Musaab Nadeem - @mnadeem824
Andrew Wiggins is due for a big finish to the year. With the addition of Jimmy Butler this season, Andrew’s scoring average has dropped from 23.6 ppg last year to 17.7 this year. Andrew has kind of faded into the Wolves’ background this season as the focus has been on the Wolves’ two All-Stars. However, when Butler was out for four games in January, Andrew averaged 25.8 ppg and had his season-high of 40. Now that Butler is out for multiple weeks, Andrew has the chance to step up in the Wolves’ offense and reinsert himself as one of the NBA’s best up-and-coming scorers.

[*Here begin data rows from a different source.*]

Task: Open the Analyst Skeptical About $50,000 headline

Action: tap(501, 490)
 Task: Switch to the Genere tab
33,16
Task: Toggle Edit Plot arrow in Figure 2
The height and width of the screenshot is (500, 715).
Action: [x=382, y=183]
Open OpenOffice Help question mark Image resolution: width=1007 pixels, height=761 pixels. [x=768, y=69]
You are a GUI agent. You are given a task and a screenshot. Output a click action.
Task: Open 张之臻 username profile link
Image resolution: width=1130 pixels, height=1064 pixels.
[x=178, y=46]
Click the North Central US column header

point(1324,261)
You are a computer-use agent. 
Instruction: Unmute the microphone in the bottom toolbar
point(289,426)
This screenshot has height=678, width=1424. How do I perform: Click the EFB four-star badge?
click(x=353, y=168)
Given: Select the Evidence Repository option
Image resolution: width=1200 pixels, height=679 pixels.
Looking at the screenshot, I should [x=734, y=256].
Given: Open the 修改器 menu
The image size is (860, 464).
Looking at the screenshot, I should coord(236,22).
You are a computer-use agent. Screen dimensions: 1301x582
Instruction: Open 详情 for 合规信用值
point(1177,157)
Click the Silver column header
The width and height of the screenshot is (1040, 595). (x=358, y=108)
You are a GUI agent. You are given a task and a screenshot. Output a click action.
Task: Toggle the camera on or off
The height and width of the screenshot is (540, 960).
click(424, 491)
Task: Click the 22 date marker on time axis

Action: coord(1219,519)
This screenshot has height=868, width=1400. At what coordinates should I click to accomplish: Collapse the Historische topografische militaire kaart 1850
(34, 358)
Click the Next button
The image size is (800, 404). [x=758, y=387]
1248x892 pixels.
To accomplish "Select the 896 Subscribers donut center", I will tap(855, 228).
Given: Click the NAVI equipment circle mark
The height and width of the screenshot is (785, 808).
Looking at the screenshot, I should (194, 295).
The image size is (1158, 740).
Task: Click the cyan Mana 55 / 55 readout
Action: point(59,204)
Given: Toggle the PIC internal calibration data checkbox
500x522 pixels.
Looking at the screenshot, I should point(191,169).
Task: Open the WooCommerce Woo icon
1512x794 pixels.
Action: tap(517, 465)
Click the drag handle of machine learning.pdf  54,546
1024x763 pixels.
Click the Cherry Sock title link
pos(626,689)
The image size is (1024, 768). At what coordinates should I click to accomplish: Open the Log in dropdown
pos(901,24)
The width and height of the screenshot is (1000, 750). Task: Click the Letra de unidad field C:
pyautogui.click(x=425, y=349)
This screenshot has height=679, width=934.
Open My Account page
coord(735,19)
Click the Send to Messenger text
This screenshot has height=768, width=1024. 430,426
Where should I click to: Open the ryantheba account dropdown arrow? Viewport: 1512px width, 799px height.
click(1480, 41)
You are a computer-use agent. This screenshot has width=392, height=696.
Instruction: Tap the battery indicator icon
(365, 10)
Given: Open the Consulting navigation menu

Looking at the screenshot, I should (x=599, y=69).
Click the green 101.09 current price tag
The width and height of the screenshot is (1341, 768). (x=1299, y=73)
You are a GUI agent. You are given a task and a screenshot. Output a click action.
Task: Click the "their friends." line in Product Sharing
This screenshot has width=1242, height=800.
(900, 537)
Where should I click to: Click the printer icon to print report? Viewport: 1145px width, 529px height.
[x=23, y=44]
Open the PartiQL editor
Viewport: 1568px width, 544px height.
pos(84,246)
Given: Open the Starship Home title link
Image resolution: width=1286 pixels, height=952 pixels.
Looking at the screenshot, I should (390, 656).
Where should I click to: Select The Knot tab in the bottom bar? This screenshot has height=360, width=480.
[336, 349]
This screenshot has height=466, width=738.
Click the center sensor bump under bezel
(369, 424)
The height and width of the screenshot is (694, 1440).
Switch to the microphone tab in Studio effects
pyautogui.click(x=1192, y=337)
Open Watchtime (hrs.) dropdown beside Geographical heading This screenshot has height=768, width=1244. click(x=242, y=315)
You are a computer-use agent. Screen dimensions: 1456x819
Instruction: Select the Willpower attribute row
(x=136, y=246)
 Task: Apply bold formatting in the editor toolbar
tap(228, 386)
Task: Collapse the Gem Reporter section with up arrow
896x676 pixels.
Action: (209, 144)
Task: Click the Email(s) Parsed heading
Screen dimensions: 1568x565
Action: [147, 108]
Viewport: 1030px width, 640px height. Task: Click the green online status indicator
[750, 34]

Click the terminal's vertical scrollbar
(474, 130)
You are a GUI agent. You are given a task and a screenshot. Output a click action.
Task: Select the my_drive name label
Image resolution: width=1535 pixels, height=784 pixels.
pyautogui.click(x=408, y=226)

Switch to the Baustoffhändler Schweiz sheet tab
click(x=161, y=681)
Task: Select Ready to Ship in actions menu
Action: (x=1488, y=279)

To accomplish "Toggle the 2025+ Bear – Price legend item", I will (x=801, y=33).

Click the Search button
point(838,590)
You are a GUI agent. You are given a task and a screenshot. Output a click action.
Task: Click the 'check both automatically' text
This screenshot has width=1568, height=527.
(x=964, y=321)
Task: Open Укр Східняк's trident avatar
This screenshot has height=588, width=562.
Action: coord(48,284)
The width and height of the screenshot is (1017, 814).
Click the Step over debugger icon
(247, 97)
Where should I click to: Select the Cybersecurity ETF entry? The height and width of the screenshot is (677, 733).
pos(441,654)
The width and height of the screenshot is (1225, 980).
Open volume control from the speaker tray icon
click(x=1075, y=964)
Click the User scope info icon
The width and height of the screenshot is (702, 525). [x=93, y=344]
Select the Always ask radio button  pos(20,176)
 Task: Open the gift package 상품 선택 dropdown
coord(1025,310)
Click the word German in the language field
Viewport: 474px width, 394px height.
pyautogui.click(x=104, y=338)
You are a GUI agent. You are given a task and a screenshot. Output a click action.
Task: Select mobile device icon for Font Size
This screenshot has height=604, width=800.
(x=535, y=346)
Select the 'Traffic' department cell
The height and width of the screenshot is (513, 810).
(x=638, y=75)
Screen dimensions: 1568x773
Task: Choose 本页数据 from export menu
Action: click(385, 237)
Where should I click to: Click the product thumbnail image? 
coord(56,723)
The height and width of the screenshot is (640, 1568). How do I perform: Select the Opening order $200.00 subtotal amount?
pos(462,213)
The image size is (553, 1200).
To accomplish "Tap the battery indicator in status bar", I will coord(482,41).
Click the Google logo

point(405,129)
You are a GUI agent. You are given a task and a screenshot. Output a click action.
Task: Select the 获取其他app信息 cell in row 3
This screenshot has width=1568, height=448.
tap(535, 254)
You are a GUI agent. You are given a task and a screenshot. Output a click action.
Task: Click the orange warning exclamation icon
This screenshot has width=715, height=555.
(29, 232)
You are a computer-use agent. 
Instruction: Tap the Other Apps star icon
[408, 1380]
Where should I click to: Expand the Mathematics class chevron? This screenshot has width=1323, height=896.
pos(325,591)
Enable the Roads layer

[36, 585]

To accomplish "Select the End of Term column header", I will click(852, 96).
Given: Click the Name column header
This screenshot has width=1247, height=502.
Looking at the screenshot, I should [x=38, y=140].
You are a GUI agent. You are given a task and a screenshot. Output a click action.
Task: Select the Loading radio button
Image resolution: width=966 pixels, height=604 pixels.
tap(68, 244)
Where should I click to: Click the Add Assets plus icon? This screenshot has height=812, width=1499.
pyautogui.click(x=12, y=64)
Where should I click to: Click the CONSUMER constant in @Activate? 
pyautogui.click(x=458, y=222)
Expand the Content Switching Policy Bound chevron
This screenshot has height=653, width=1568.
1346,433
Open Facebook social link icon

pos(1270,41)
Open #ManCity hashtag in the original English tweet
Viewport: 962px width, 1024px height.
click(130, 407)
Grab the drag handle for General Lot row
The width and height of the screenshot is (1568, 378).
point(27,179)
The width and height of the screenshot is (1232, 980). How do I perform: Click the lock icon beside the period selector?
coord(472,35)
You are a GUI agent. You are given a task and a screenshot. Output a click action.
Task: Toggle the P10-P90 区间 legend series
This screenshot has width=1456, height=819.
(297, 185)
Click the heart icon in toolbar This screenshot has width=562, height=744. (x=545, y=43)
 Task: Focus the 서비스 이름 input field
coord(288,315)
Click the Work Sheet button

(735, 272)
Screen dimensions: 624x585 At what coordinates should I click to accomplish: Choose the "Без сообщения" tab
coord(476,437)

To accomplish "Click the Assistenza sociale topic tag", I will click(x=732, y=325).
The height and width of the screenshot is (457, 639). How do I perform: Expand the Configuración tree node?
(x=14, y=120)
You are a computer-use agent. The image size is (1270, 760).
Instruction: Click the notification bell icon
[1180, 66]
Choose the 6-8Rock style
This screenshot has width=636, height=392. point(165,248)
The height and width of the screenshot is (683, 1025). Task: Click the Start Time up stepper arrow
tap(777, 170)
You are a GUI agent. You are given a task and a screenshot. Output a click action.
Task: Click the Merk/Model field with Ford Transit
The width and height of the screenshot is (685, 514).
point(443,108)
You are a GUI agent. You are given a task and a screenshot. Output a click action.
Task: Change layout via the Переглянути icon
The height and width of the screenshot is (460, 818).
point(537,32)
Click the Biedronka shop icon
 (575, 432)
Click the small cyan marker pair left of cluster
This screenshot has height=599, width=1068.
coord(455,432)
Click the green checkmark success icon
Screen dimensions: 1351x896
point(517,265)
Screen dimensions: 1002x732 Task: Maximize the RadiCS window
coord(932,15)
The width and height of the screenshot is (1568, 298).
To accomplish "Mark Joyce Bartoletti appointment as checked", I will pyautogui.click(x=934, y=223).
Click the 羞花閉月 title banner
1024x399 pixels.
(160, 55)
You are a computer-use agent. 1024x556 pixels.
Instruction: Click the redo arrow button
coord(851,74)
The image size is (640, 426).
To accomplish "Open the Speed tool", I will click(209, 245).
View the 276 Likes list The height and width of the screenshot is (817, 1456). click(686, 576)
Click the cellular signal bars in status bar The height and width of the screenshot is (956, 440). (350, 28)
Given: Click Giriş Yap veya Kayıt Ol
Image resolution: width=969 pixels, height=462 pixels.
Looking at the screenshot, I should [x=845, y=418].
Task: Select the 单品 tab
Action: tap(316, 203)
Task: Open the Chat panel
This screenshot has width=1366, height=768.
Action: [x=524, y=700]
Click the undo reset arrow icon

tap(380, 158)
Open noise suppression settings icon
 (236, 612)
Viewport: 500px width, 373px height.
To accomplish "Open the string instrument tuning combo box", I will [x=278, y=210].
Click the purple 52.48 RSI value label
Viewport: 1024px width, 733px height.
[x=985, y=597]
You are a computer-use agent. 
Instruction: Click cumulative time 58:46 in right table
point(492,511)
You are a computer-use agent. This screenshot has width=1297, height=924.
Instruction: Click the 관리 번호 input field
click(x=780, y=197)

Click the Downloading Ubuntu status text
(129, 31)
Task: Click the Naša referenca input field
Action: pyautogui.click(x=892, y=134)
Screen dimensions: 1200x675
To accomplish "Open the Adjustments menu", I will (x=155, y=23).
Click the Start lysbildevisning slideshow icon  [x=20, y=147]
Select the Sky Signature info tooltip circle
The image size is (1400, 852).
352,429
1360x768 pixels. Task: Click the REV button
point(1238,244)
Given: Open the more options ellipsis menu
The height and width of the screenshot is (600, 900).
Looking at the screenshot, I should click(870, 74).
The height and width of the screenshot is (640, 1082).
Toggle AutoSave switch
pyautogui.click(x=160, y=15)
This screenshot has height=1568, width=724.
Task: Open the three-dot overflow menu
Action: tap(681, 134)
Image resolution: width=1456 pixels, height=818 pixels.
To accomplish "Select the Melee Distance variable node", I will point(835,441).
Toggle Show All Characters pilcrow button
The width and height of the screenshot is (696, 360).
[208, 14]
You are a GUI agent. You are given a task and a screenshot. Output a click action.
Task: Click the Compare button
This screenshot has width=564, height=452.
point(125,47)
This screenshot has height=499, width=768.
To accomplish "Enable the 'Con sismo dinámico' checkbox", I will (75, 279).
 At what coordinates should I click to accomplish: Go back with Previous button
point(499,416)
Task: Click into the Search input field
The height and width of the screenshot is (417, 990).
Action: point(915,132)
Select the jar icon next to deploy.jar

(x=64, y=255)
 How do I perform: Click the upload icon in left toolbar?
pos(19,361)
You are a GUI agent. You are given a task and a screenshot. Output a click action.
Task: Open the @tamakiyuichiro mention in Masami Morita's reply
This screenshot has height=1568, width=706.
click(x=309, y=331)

In the few games that Butler has been out recently, Andrew has been averaging 22.5 ppg and his shooting has gone up to 54%, as opposed to 44% on the year with Butler in the lineup. Andrew clearly can handle taking on a bigger offensive load, and the chance to be a key element in the Wolves’ offense down the stretch of the regular season should give him plenty of confidence heading into the playoffs.
Kory Waldron - @Kwalhoops
The Oklahoma City Thunder can beat anyone, as we saw in their two win against the Golden State Warriors.
Russell Westbrook is still just as great as last year, andPaul George has become a great number two option. Steven Adams is one of the most reliable centers in the game and the glue in OKC. Then there's Melo, let's be real, we all expected a lot more. Well, I did, I was all in on the Knicks being a trash scenario (which it was) & hoodie Melo would rise from the flames to become the third option out in OKC. What a thought right? Future hall of famer, elite scorer as a third option?!?! Unfortunately, Melo has just not found it fully, we've seen glimpses and moments where Melo looks to have found himself. Lately, there's been more talk from media members on his play. He's averaging a career low 16.9 points per game and a career worse 40.8 FG%. It hasn't been his year, but Melo doesn't need to be prime Melo. He just has to hit his shots and let the offense come to him, have his presence felt so it's another threat opposing defenses have to fear. When the Thunder are at their best it's when, shockingly, Westbrook & George lead the way, Adams records a double-double and Melo is efficient. This final stretch of the season for me is watching to see if Melo can breakout out of his old habits and become a lethal, efficient third option.